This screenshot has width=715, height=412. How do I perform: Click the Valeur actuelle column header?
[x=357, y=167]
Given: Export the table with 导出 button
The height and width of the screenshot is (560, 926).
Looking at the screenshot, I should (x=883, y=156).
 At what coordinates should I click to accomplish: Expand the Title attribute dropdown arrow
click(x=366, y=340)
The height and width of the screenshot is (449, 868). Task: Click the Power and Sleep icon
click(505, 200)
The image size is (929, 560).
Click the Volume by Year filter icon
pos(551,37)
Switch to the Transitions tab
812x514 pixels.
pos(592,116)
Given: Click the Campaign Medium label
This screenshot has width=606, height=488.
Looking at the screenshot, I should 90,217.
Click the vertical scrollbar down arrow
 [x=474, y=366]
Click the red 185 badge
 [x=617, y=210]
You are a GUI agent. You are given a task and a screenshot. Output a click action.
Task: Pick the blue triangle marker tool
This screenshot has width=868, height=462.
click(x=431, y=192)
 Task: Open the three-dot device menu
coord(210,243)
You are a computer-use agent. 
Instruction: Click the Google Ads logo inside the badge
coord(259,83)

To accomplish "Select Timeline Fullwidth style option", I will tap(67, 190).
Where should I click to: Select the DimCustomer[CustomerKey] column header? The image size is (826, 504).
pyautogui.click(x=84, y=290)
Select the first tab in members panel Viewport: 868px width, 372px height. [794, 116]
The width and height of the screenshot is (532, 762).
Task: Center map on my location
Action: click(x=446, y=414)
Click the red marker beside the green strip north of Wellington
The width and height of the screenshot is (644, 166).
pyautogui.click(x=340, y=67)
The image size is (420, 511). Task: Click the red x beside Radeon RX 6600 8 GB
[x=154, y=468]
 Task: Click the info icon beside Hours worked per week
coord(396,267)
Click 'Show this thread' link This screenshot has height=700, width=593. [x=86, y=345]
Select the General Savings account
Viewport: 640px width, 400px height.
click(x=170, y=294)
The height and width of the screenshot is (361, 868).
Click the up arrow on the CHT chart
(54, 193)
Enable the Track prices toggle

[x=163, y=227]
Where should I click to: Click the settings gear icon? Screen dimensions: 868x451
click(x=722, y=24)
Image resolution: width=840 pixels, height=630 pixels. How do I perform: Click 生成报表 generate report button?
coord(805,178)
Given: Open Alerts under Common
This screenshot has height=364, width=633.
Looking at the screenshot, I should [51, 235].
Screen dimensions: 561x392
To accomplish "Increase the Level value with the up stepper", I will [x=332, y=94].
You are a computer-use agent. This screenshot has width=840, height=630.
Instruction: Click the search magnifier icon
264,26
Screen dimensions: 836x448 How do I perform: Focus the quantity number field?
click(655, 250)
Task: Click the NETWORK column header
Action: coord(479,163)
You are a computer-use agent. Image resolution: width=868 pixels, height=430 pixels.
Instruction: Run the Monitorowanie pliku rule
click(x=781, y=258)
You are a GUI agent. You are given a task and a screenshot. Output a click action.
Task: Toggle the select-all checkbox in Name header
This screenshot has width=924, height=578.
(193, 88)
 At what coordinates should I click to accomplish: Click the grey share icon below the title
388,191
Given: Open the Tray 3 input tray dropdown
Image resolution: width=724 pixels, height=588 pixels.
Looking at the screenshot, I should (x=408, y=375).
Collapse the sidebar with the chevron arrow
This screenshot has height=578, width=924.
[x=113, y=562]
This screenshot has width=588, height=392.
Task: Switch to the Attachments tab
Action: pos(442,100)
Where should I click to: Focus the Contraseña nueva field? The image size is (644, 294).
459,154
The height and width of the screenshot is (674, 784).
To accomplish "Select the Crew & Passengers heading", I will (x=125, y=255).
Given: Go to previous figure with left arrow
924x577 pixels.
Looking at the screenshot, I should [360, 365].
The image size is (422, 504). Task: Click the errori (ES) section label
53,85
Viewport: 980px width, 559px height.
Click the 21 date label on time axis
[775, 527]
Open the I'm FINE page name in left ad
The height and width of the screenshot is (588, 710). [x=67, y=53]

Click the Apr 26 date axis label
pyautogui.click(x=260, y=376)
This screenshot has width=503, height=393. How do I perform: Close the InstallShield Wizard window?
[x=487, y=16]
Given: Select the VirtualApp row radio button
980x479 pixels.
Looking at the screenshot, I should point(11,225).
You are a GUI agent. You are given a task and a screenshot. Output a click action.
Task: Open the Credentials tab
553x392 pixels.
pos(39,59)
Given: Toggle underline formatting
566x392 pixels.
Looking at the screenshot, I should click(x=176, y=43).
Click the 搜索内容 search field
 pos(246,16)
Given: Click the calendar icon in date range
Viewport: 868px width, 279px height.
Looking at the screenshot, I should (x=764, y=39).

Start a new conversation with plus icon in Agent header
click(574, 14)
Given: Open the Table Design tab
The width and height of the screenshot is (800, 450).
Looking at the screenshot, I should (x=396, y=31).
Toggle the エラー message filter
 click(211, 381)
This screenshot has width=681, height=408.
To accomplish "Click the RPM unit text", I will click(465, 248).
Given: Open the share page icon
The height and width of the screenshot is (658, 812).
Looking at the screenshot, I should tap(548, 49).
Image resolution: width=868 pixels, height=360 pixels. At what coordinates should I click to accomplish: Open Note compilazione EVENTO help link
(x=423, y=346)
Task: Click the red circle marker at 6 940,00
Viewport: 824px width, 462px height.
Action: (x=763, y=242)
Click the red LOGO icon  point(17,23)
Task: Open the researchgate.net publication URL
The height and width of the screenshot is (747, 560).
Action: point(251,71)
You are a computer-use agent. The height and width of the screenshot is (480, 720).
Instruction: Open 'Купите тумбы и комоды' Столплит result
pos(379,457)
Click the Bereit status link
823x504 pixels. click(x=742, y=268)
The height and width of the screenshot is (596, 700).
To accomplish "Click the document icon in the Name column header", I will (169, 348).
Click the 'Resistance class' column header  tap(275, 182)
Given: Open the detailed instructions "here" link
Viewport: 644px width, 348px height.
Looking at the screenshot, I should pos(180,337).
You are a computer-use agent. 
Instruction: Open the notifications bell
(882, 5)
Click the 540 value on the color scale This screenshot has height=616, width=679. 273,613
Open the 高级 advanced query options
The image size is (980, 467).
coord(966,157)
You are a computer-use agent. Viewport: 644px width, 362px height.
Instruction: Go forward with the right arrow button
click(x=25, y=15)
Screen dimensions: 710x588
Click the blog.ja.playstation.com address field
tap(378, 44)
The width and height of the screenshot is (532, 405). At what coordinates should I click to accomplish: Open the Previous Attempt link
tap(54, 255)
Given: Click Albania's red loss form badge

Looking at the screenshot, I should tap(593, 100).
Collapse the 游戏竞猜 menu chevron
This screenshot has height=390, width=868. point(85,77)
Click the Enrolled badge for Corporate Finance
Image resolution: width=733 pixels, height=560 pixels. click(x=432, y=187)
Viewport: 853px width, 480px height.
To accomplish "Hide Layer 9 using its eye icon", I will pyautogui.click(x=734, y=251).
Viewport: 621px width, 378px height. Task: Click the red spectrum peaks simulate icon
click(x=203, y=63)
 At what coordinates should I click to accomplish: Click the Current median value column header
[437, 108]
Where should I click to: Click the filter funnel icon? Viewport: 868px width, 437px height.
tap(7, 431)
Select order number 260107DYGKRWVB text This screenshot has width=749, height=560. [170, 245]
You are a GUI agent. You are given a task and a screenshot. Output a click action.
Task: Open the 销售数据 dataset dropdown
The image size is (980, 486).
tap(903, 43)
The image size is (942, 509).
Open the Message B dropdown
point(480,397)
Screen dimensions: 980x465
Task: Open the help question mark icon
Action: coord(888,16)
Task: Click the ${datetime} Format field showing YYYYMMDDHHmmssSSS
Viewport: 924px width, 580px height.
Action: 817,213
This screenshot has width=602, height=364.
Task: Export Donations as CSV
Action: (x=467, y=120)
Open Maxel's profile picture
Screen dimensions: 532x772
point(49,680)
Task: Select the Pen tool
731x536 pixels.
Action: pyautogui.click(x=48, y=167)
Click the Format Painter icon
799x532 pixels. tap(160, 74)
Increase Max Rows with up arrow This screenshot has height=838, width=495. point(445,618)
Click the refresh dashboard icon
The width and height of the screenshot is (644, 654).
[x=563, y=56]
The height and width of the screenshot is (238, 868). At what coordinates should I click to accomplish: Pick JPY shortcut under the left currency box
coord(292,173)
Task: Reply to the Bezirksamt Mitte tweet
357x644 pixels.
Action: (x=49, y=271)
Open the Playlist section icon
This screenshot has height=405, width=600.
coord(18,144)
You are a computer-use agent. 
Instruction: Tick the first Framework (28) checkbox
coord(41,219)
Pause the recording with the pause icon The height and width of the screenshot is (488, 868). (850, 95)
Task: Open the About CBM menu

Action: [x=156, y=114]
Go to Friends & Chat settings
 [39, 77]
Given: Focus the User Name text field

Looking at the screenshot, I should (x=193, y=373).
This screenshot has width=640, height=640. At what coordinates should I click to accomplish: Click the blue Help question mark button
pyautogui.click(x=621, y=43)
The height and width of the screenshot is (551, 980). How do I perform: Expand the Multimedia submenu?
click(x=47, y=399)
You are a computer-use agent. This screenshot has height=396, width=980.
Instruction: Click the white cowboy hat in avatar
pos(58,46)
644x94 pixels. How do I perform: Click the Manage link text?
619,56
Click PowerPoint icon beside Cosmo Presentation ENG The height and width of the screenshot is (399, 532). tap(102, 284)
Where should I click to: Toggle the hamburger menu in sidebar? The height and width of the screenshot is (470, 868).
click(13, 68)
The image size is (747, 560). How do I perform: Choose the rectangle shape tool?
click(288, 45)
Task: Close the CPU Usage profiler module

□ □ □

- _WHAT YOU HAVE TO DO_
Answer with a number alone. It should equal the count of lines in the entries that hold "Increase".

- _COMPLETED EXERCISE_
2